Smart hitters look for a pitch they’re likely to see and – unless they have two strikes – won’t swing until they get the pitch their looking for. And because the smart hitter is looking for one particular pitch, he’s quite likely to hit it hard when he gets it.
So how did the Royals do at getting a good pitch to hit?
On Saturday night the Kansas City Royals once again lost to the Texas Rangers; this time it was 2-1. The Royals had a total of six hits and did not do a good job of getting pitches to hit.
Once a hitter gets into a two-strike count, pitch selection goes out the window. The hitter can’t afford to take any pitch even close to the plate, so you shouldn’t be overly critical when a hitter chases a bad pitch in an effort to avoid getting called out on strikes.
But it is OK to be upset when a hitter chases a bad pitch before he has two strikes.
The Royals saw 121 pitches, and I went back and looked at all of them. If I counted right, the Royals chased pitcher’s pitches – bad pitches to hit – 26 times before they were in a two-strike count.
If I counted wrong – and I suspect a couple of those were hit-and-runs where the hitter was required to swing the bat – that’s still a lot of bad pitches being chased when the hitter doesn’t have to chase one.
Like I said earlier, some hitters have a zone they hit well even if the pitch doesn’t appear to be a good one. But if swinging at a pitcher’s pitch early in the count was a great idea, the Royals would be hitting a lot better than they are.
History and Ted Williams suggest it’s a lot better to wait for the pitcher to make a mistake and then hit that.
Why does hitting coach Dale Sveum still have a job?
That was the question one upset Royals fan asked, and I’m guessing the answer is connected to those World Series rings I keep seeing around the ballpark.
Baseball has a long and rich tradition of throwing a coach to the wolves whether he deserves it or not; it makes it look like the team is doing something and buys them time to figure things out and save everybody else’s job.
But before we break out the pitchforks and torches, let’s take a look back at what Dale Sveum has accomplished.
In 2014 the Royals had the second-highest team batting average in the American League, and they were the hardest team to strike out.

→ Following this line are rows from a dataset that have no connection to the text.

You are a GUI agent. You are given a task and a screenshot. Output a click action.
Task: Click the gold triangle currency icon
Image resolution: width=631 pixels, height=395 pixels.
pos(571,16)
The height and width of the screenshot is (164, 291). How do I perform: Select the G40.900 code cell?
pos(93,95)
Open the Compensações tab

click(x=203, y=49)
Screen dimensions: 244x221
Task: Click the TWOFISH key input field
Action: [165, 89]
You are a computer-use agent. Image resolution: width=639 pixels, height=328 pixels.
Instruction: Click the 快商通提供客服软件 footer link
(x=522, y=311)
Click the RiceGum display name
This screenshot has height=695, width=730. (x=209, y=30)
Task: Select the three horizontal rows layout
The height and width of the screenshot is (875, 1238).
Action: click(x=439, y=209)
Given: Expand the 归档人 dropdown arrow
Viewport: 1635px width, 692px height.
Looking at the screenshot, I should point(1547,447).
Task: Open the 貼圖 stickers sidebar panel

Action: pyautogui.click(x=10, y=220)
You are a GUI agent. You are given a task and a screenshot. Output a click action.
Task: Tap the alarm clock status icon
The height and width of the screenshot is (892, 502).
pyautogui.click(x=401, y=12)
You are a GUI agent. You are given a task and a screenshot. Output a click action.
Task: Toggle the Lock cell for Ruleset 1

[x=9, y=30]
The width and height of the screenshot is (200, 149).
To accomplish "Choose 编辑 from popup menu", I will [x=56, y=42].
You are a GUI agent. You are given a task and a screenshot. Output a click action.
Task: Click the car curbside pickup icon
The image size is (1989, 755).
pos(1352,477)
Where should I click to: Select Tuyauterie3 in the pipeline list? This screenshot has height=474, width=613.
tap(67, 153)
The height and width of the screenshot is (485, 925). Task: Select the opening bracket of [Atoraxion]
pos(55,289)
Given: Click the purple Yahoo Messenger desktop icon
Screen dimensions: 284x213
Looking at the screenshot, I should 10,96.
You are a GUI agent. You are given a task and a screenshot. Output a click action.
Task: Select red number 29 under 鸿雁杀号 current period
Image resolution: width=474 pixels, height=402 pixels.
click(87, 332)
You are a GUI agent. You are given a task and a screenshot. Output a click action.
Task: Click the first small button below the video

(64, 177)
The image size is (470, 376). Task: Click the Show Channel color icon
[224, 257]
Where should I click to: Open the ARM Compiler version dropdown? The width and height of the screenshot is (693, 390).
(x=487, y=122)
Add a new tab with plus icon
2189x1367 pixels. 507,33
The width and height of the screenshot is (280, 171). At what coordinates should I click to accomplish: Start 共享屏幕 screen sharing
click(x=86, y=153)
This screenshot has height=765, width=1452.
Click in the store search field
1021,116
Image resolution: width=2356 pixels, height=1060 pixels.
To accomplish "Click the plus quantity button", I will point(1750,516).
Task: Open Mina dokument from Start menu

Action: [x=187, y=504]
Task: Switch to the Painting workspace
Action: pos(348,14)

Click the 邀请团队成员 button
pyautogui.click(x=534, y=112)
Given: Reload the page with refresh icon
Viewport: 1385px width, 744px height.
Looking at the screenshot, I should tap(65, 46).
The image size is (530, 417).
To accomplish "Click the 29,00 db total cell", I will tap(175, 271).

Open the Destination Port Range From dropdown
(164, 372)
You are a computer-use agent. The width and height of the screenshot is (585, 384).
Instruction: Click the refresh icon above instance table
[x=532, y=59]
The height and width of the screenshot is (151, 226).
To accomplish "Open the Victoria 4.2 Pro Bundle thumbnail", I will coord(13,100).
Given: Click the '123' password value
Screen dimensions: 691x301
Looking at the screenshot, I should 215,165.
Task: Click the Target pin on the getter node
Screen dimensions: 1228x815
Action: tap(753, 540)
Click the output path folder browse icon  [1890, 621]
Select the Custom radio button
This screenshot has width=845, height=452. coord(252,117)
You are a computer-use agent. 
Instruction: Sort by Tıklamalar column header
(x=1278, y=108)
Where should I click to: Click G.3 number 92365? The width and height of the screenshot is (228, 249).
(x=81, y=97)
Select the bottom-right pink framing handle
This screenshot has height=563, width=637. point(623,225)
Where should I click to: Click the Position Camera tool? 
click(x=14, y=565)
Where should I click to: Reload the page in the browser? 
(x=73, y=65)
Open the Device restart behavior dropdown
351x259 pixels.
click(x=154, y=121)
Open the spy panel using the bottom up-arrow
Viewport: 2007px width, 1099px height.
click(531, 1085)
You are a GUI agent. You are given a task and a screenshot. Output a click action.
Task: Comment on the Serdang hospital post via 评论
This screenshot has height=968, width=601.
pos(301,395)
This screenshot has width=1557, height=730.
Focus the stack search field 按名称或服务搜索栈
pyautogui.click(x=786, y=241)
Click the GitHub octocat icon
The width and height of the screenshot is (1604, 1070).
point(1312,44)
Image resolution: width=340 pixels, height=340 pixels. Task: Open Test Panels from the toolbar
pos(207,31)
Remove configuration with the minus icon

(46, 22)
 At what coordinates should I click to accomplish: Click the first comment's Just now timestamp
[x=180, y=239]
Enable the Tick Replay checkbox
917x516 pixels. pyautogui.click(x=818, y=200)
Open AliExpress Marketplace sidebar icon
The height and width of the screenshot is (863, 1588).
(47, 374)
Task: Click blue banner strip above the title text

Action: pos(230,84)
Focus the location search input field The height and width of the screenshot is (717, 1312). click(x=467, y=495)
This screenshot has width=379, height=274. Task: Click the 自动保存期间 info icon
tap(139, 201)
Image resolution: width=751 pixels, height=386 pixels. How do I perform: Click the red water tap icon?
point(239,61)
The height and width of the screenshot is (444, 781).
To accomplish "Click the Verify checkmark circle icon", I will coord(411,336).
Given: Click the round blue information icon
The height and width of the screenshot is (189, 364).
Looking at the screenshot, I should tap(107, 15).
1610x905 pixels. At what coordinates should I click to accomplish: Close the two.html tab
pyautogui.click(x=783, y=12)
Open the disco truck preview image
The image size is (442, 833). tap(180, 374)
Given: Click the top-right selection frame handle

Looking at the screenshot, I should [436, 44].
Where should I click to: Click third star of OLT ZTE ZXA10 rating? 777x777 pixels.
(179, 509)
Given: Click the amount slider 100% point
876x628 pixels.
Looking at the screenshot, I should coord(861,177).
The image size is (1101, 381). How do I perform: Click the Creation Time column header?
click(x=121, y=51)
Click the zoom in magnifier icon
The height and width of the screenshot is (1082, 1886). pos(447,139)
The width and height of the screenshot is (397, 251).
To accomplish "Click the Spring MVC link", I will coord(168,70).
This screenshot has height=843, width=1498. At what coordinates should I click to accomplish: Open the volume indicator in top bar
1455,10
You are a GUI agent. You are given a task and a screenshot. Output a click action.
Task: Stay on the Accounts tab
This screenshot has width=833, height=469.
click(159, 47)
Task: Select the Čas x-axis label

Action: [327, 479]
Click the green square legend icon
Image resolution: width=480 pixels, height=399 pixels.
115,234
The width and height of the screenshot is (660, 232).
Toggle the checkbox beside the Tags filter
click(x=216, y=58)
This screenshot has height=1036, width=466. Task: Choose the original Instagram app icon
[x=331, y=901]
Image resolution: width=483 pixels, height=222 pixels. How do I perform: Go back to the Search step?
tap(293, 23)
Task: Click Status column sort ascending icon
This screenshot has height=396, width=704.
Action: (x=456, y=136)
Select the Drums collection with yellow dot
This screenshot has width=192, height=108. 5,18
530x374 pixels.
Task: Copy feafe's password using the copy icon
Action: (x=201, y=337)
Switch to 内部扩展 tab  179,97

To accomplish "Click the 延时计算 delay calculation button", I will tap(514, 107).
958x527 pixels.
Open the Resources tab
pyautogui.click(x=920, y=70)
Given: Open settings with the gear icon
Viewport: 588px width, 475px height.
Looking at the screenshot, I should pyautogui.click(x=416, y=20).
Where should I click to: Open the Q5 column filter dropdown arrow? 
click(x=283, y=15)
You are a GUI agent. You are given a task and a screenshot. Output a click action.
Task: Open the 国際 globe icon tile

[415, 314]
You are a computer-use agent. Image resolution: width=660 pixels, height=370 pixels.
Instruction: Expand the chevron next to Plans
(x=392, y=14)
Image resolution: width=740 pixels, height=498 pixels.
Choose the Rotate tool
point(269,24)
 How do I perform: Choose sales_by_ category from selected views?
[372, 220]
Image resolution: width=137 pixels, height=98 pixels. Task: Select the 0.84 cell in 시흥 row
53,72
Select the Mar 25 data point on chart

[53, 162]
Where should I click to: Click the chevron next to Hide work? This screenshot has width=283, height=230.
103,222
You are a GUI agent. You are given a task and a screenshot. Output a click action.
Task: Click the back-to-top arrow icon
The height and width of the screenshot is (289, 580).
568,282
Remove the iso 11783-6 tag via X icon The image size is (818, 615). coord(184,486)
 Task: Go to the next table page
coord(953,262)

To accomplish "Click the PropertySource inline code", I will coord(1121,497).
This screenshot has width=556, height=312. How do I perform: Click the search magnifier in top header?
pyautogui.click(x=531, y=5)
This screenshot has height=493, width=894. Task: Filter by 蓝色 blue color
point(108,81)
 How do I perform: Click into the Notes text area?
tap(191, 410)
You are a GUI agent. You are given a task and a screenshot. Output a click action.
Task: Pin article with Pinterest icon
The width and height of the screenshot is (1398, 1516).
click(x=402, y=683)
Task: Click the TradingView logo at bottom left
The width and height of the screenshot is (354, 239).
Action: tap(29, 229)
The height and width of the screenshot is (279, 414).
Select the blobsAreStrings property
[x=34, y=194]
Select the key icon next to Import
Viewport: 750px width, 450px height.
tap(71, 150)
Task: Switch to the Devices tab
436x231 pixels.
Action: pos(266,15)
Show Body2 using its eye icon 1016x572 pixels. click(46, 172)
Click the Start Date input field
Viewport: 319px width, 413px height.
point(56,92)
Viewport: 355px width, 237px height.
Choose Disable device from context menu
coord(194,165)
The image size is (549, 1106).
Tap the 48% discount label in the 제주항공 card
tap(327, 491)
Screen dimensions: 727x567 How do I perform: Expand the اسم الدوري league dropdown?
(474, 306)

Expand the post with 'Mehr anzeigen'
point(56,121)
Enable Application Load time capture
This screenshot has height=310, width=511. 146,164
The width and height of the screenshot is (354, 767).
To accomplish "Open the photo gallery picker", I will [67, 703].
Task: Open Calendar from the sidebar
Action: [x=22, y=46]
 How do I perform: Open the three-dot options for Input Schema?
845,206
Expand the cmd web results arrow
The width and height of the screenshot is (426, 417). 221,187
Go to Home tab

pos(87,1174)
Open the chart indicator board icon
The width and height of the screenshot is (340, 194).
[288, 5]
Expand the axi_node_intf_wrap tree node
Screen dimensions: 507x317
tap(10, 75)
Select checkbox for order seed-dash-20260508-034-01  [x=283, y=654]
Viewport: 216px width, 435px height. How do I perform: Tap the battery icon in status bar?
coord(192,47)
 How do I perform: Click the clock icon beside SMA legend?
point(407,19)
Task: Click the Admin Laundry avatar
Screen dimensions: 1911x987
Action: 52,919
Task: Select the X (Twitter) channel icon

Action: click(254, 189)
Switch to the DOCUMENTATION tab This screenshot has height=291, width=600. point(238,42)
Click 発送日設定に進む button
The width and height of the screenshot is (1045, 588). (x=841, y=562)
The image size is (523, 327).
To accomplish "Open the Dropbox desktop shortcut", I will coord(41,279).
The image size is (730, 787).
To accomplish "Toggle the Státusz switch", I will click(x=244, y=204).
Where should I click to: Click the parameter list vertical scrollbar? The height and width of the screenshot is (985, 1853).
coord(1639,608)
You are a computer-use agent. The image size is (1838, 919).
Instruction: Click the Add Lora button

The Royals won the AL championship and came 90 feet from tying Game 7 of the World Series.
In 2015 the Royals were tied for second-highest team batting average in the American League and were once again the hardest team to strike out. The Royals won another AL championship and this time won the World Series.
Sveum does not advocate swinging at the first pitch a batter sees, but he thinks it’s a decent idea to swing at the first good pitch a batter sees.
Pitchers are trying to get ahead in the count, and hitters should not stand there and let a fastball down the pipe go by; do that and the at bat swings into the pitcher’s favor.
In 2014 the Royals hit .321 when they put the first pitch in play; in 2015 it was .317 and in 2016 it was .381.
In 2017 the Royals have hit .266 when they put the first pitch in play and that would suggest they’re swinging at some bad first pitches.
Word gets around quickly and if the league has figured out the Royals are being overly aggressive at the plate, the league will throw pitcher’s pitches and watch the Royals get themselves out.
I don’t get many chances to talk to Sveum, but I’m pretty sure he’s not advocating swinging at first-pitch fastballs a foot inside or first-pitch sliders a foot outside.
The hitters are being overly aggressive and chasing pitches in an effort to make something happen, and until they back off and get more selective early in the count, the Royals are probably going to struggle.
The Royals play the Rangers on Sunday, and if I were you I’d watch to see what pitches they try to hit before they have two strikes.
According to Ted Williams, it ought to be a good one.